(Rows showing where targets appear)
◆ ◆ ◆ ◆ ◆
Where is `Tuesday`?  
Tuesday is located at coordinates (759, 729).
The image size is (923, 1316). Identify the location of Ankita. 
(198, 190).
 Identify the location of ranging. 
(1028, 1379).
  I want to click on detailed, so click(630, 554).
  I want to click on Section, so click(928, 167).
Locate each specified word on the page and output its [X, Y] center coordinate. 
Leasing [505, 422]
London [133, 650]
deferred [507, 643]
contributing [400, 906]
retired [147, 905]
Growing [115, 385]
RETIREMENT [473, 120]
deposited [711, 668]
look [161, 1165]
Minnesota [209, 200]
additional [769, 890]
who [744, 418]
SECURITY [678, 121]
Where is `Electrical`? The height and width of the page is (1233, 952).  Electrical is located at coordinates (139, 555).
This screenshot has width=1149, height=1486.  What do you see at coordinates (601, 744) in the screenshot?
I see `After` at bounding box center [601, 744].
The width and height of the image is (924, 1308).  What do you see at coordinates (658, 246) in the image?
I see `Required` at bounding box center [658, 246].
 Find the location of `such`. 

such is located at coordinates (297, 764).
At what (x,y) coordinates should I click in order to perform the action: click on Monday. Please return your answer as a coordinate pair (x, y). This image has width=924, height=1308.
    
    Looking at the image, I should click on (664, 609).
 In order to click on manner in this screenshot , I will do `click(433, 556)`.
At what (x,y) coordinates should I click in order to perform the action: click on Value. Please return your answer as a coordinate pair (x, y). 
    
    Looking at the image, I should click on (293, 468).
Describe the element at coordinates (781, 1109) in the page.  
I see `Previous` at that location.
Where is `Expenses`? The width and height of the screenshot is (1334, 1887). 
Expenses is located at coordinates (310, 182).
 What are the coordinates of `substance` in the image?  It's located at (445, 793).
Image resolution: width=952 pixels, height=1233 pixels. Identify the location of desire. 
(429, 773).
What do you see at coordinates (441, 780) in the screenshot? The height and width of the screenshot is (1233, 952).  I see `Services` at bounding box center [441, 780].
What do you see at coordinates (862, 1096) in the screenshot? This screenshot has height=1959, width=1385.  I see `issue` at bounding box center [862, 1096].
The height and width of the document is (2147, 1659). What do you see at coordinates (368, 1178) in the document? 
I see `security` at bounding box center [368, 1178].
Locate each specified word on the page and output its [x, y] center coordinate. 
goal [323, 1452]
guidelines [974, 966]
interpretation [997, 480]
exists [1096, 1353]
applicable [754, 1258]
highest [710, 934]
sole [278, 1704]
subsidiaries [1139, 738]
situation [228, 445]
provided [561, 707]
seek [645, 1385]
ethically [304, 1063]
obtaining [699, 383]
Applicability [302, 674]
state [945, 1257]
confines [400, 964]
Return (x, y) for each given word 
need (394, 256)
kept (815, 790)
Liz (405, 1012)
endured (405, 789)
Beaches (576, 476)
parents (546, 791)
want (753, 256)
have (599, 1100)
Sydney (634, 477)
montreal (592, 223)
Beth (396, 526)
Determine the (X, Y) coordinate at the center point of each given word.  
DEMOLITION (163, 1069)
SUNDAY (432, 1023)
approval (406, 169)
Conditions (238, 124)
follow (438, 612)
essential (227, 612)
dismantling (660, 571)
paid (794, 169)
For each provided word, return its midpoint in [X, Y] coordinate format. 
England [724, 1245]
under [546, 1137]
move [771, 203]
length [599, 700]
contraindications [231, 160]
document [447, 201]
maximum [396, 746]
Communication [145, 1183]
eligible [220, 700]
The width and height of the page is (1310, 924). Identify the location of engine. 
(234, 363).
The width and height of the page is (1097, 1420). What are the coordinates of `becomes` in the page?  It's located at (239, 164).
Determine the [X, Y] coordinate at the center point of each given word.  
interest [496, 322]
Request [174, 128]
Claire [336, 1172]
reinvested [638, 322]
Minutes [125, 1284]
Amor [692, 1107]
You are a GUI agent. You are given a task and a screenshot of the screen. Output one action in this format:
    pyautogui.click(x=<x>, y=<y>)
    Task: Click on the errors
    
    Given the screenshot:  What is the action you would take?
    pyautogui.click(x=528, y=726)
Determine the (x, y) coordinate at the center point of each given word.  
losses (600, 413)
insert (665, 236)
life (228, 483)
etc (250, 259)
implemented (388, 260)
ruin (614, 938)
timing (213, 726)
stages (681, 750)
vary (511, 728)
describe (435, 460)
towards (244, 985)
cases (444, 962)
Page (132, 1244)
◆ ◆ ◆ ◆ ◆
From the listing above, pick out every line containing the word "screenshot" and copy each of those lines.

This screenshot has width=1149, height=1486.  What do you see at coordinates (601, 744) in the screenshot?
 In order to click on manner in this screenshot , I will do `click(433, 556)`.
Where is `Expenses`? The width and height of the screenshot is (1334, 1887). 
What do you see at coordinates (441, 780) in the screenshot? The height and width of the screenshot is (1233, 952).  I see `Services` at bounding box center [441, 780].
What do you see at coordinates (862, 1096) in the screenshot? This screenshot has height=1959, width=1385.  I see `issue` at bounding box center [862, 1096].
You are a GUI agent. You are given a task and a screenshot of the screen. Output one action in this format:
    Given the screenshot:  What is the action you would take?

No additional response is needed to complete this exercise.